■ **What needs to be done**
Your answer should be every line of the entries that has the string "comment" in it.

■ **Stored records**
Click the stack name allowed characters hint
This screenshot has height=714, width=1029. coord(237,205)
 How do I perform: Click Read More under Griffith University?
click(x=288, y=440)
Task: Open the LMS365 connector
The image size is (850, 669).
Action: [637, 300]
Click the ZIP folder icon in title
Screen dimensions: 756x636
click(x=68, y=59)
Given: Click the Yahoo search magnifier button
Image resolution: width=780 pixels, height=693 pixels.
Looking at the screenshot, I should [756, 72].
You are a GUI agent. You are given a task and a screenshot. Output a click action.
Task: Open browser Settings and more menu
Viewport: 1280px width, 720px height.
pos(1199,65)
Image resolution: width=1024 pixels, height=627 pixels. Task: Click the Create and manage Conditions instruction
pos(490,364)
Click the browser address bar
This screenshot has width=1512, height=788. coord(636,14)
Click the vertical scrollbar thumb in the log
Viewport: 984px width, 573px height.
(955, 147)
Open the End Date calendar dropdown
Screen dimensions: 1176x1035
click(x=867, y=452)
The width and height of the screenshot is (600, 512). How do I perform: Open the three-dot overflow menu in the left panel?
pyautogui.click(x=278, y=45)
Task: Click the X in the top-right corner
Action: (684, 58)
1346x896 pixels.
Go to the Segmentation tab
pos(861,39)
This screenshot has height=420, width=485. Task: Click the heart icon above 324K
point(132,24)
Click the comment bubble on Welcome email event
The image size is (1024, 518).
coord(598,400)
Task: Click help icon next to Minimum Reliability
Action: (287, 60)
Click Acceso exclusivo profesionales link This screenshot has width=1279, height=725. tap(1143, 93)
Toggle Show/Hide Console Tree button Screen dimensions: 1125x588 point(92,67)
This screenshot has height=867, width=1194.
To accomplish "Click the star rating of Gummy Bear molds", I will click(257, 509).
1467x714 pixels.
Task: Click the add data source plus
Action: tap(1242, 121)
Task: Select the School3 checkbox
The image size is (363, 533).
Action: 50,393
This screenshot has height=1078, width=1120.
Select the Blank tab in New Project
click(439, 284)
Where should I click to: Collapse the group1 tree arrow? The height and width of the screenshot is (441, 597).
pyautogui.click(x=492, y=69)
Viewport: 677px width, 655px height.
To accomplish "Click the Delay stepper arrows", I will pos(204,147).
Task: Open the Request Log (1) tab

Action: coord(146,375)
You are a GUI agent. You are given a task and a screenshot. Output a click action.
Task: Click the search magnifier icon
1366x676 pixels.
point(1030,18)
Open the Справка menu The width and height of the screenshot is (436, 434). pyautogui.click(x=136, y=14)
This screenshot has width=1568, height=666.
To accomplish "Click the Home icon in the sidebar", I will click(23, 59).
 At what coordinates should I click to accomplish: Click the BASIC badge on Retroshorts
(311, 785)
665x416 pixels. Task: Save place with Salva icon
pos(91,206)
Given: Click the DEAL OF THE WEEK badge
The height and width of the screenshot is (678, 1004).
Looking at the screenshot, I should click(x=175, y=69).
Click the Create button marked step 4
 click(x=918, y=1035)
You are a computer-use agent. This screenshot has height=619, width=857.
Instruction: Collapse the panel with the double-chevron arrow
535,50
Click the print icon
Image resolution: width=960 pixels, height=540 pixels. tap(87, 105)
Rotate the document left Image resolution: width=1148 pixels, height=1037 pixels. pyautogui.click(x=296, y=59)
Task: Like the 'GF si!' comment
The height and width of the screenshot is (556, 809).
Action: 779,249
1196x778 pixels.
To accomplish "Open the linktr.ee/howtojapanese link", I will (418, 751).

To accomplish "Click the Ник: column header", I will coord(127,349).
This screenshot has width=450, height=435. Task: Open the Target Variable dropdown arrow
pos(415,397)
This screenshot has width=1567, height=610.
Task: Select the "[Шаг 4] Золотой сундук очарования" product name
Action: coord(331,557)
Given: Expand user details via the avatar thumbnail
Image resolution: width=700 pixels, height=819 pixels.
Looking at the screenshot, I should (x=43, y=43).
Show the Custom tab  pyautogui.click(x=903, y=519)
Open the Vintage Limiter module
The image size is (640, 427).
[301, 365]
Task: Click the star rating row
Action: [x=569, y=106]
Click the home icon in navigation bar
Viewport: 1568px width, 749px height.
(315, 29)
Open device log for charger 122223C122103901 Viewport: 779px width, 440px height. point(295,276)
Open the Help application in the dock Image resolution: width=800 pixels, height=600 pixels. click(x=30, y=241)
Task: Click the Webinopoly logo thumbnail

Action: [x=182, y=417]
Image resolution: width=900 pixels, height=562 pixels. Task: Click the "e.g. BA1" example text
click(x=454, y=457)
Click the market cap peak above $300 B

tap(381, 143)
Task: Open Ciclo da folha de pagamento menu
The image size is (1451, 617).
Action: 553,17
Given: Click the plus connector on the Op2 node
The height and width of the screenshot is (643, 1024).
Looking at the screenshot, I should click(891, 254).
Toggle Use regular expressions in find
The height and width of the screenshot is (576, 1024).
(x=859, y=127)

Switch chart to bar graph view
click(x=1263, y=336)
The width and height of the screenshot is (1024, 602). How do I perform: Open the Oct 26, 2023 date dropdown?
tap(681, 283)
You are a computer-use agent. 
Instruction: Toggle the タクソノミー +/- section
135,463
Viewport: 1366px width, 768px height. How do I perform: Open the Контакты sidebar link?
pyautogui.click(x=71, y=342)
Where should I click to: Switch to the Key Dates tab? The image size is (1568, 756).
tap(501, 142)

■ **Answer to this task**
Click the comment bubble on Welcome email event
Task: Like the 'GF si!' comment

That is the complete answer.